Operational security
Summary¶
Operational security (OPSEC) for drone operations in security-sensitive environments requires managing what the drone broadcasts, who can receive it, and when broadcasting is a liability rather than an asset. Every RF emission from a drone — ELRS control link, HDZero video, Remote ID, ESP32-S3 WiFi — is a detectable signal that reveals operator position, drone position, and operational intent to any sufficiently capable observer. OPSEC is not achieved by turning everything off; it is achieved by understanding which emissions are required, which are optional, and what each reveals to different observer categories. The IR strobe remains the only IFF layer with no electronic emissions.
Concept¶
The emissions inventory¶
Every libdrone platform generates these RF emissions during operation:
| Emission | Frequency | Power | Detectable at |
|---|---|---|---|
| ELRS control link | 2.4 GHz | 10–100 mW (dynamic) | 100m–2km (spectrum monitor) |
| HDZero FPV video | 5.8 GHz | 25–800 mW | 50m–500m (spectrum monitor) |
| Remote ID (WiFi NAN) | 2.4 GHz | < 10 mW | ~300m (any smartphone, Remote ID app) |
| Remote ID (BLE) | 2.4 GHz | < 10 mW | ~100m (any Bluetooth scanner) |
| ESP32-S3 WiFi (CoT, NAS sync) | 2.4 GHz | < 20 mW | ~100–200m |
| HDZero OSD uplink (MSP) | Through video link | — | Same as video |
The ELRS control link is the largest and most persistent emission. Even with dynamic power at minimum (10 mW), it is detectable by a sensitive 2.4 GHz spectrum monitor at several hundred metres. This is not a solvable problem for radio-controlled operations — the control link must exist. OPSEC focuses on the controllable emissions.
Controllable vs uncontrollable emissions¶
Uncontrollable (drone cannot fly without them): - ELRS control link - ELRS telemetry (1:16 ratio, low power)
Controllable (can be selectively disabled): - HDZero FPV video — disable VTX or reduce to 25 mW - Remote ID — legally required in EU civilian airspace; may be suspended under specific operational authority. Do not assume this is switchable without explicit authority. - ESP32-S3 WiFi hotspot — disable in firmware config before flight - CoT output — disable in ESP32 firmware config when not on an authorised network
Reduced but not eliminated: - ELRS dynamic power minimum (10 mW) — reduce to minimum, accept reduced range
EMCON levels¶
EMCON standard (normal civilian operations): all emissions active, full capability. Remote ID broadcasting. CoT active if on a trusted TAK network. HDZero at operational power.
☆ ☆ ☆
__EXERCISE OBJECTIVE__
Continue the text on drone operational security, beginning right after its last sentence. The lines play no part in this exercise.

__SUPPLIED INFORMATION__
☆ ☆ ☆
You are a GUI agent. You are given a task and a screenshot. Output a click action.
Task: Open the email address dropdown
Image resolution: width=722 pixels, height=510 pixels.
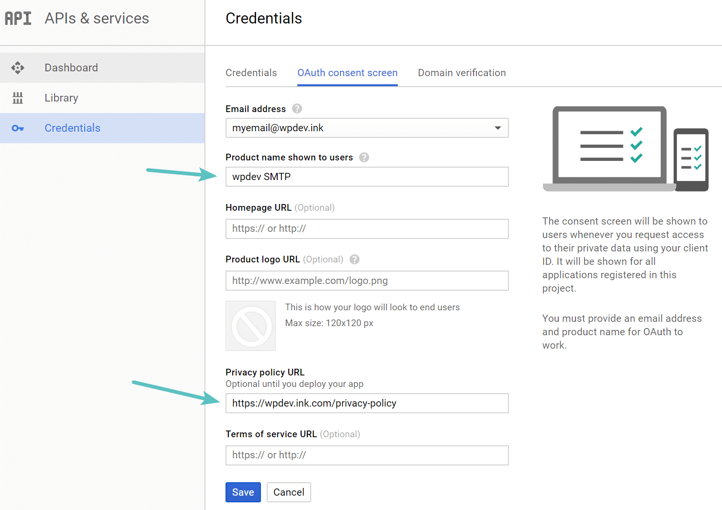(498, 128)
☆ ☆ ☆
__RIGHT ANSWER__
EMCON reduced (security-sensitive, non-contested): VTX at 25 mW. ELRS at minimum dynamic power. ESP32-S3 WiFi hotspot disabled during flight. CoT output to authenticated TAK server only (not multicast). Remote ID active (regulatory compliance maintained).
EMCON minimum (contested or high-risk environment): VTX disabled (relay mode only, or accept no video). ELRS at minimum power, accept reduced range and plan accordingly. ESP32-S3 WiFi off during flight. Remote ID: consult operational authority. IR strobe provides the only IFF capability at this level.
Operator position disclosure¶
Remote ID broadcasts the operator's GPS position. In an environment where the operator's position should not be disclosed, Remote ID is a liability as well as a regulatory requirement. There is no technical solution to this tension within the EU regulatory framework — the regulation does not provide an operator-initiated broadcast suspension mechanism for civilian operators.
For operations where this matters: consult the relevant authority before deploying. Understand what you are broadcasting and to whom.
Network security for CoT¶
UDP multicast CoT (239.2.3.1:6969) is unencrypted and unauthenicated. Any device on the same network can read the CoT feed. For operational use: - Use an authenticated TAK server (TAK Server Enterprise or FreeTAKServer) rather than UDP multicast - Authenticate with X.509 certificates - Restrict TAK server access to known participants - Understand that the WiFi network itself may be observable
Reference¶
EMCON configuration checklist¶
| Setting | Standard | Reduced | Minimum |
|---|---|---|---|
| VTX power | 200 mW | 25 mW | Off |
| ELRS dynamic power | 10–100 mW | 10 mW fixed | 10 mW fixed |
| ESP32 WiFi hotspot | On (post-flight sync) | Off during flight | Off |
| Remote ID | On | On | Consult authority |
| CoT output | Multicast or TAK server | Authenticated TAK only | Off |
| IR strobe | On (if NVG environment) | On | On — only IFF layer |
To disable ESP32-S3 WiFi hotspot¶
In /boot/lcm1_config.json on the ESP32-S3's SD card: json { "wifi_hotspot_on_boot": false, "cot_output": false, "nas_sync_on_landing": false }
Applies on next power cycle. SD logging and OSD continue to function — only the WiFi-dependent functions are suspended.
Procedure¶
Pre-deployment EMCON decision¶
- Assess the operational environment: civilian airspace, security-sensitive civilian, or conflict-adjacent.
- Determine applicable EMCON level from the table above.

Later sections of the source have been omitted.